Your instructions:
Among the lines below, a stretch begins at the one with "The image size is (768, 544)." and ends at the one with "Given: Tap the Your ID label". Repeat that stretch exactly, ends included.

Collected data entries:
════════════════

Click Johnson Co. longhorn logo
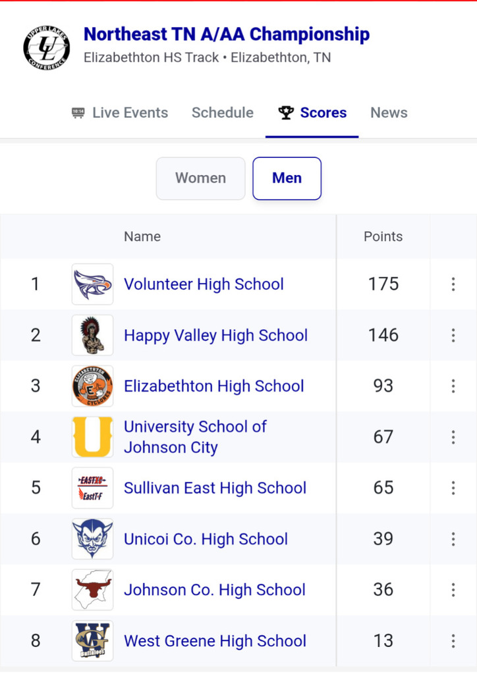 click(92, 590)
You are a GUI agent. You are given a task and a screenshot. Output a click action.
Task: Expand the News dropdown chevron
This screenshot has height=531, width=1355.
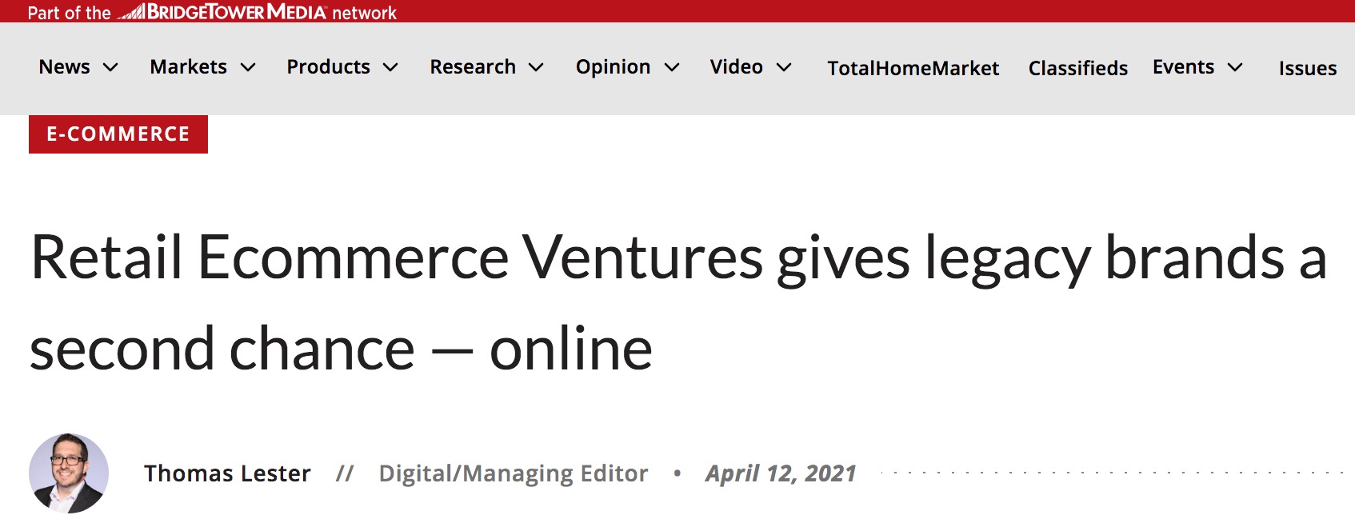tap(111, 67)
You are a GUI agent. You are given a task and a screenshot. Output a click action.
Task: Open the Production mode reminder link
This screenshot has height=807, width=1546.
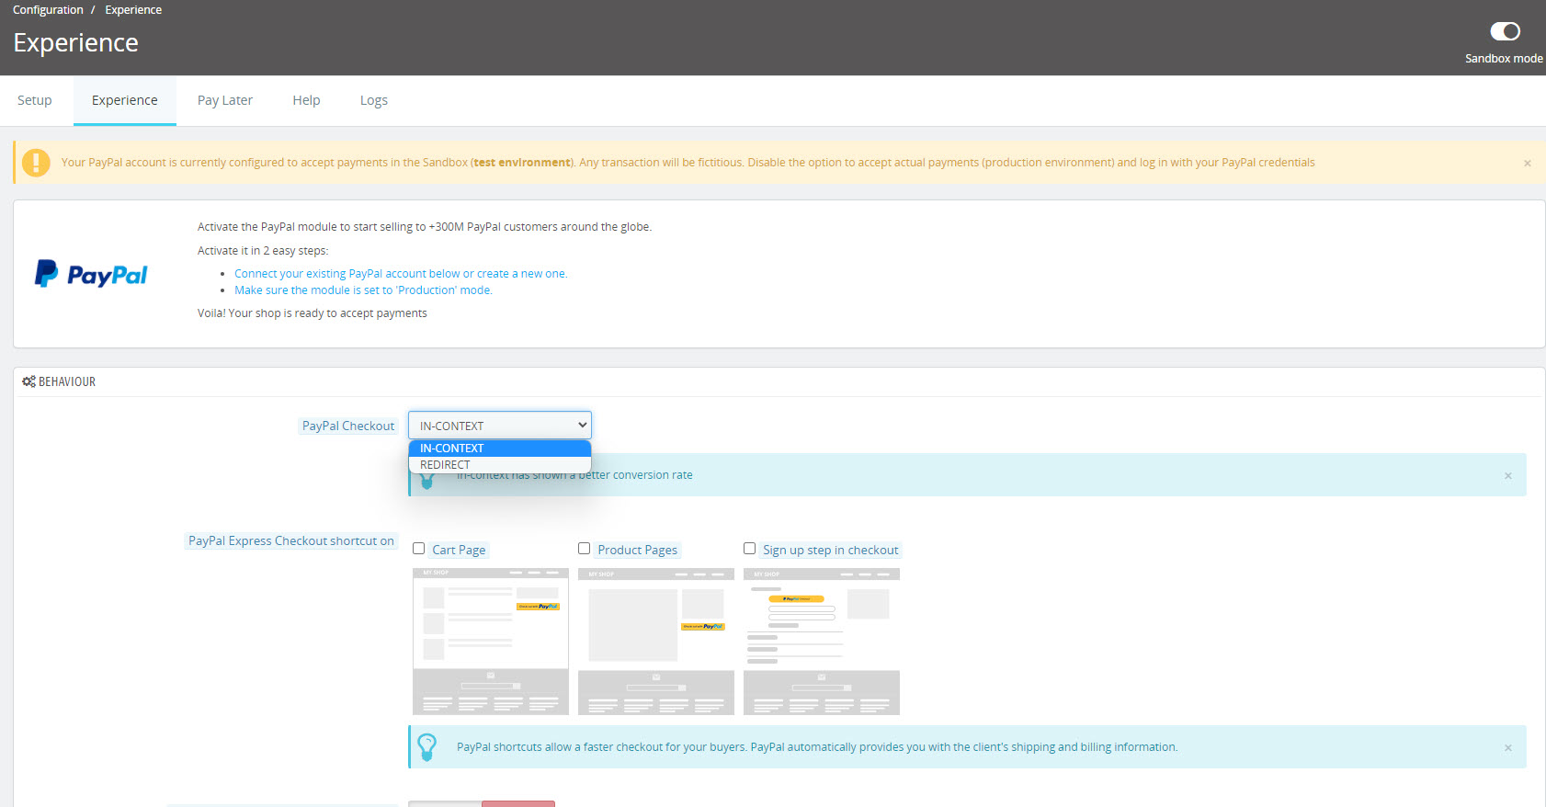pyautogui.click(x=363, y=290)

════════════════

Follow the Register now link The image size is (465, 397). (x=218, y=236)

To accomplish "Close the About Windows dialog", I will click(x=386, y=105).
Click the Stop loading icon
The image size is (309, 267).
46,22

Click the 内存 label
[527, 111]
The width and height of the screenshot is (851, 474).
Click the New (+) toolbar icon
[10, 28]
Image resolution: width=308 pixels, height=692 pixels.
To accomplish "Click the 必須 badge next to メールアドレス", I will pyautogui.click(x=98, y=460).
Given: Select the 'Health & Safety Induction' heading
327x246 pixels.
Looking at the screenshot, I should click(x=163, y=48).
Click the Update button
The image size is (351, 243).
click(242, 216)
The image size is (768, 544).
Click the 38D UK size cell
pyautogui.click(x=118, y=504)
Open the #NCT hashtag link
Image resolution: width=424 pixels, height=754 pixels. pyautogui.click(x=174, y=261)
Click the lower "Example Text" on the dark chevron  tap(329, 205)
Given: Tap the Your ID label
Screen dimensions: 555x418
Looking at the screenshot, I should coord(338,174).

════════════════

Expected answer:
The image size is (768, 544).
Click the 38D UK size cell
pyautogui.click(x=118, y=504)
Open the #NCT hashtag link
Image resolution: width=424 pixels, height=754 pixels. pyautogui.click(x=174, y=261)
Click the lower "Example Text" on the dark chevron  tap(329, 205)
Given: Tap the Your ID label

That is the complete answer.